Un Papa amato, contestato, discusso, apprezzato, che non si è mai tirato indietro e, soprattutto quando le tematiche erano scottanti, ha sempre dimostrato la sua fermezza.
Piazza San Pietro, in quei momenti è sembrata più bella e più commovente che mai e anche oggi è meta di tanta gente proveniente da tutte le parti del mondo che celebra un nuovo Pontefice, ma che, al cospetto della tomba di Giovanni Paolo II, cade in quell’abisso imperscrutabile in cui si mescolano il niente e l’assoluto, la vita e la morte, le lacrime e la gioia.
Si, la gioia. Ora c’è Benedetto XVI che è il primo a testimoniare proprio la gioia di aver vissuto l’era di quel "Wojtyla dalle doti soprannaturali", e la consapevolezza di essere entrati anche noi nel grande libro della storia, quella storia che saremo fieri di poter raccontare a qualcuno con un solenne: io c’ero!!!

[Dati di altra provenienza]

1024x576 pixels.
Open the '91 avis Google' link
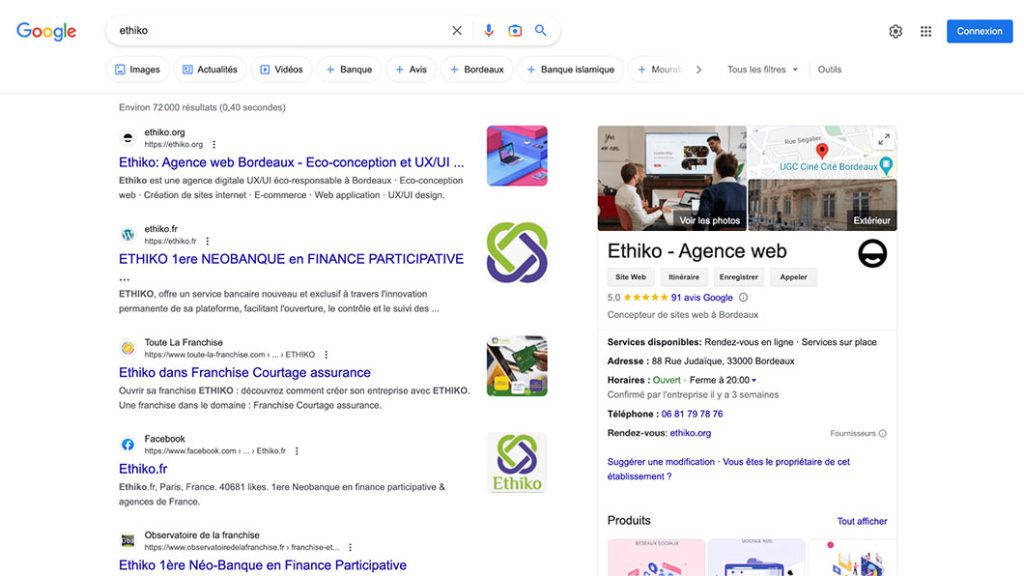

E io quel giorno di tre anni fa c’ero veramente in quella Piazza più bella del solito e quindi, ciao Santità, ciao Karol.

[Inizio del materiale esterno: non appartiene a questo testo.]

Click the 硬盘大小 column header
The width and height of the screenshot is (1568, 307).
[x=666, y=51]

Si, ciao, mi permetto di darti del tu. Io non sono mai stato un cosidetto "praticante", credo, ma magari lo faccio un pò a modo mio, ma ricordo che in quei momenti il sentimento sia stato più simile ad un caro parente che ha lasciato i suoi familiari. Non esagero se ti dico che in quel momento, tra Papa e Papà, l’unica differenza è stata l’accento sulla a, e basta. E quel "Santo Subito" è stata la prova definitiva di quello che la gente provava e prova per te.
Ha pianto Roma, la tua casa, ha pianto il Mondo e lo fa tuttora, insieme al nuovo Pontefice, anche dopo tre anni. Karol, abbiamo camminato per tanti anni insieme, magari non avremo condiviso alcuni tratti di strada, ma, sapremo tutti fare tesoro anche del coraggio che hai mostrato nei momenti finali, coraggio che nasce dalla consapevole decisione di porre la propria persona al servizio di valori che la trascendono e dunque libera dalle miserie e dalle ansie personali. Magari fosse sempre così.
Il giorno della tua elezione nel 1978 hai detto: "Se sbaglio, mi corrigerete..."...e invece, sei stato tu a "corrigere" tutti quanti.....Grazie.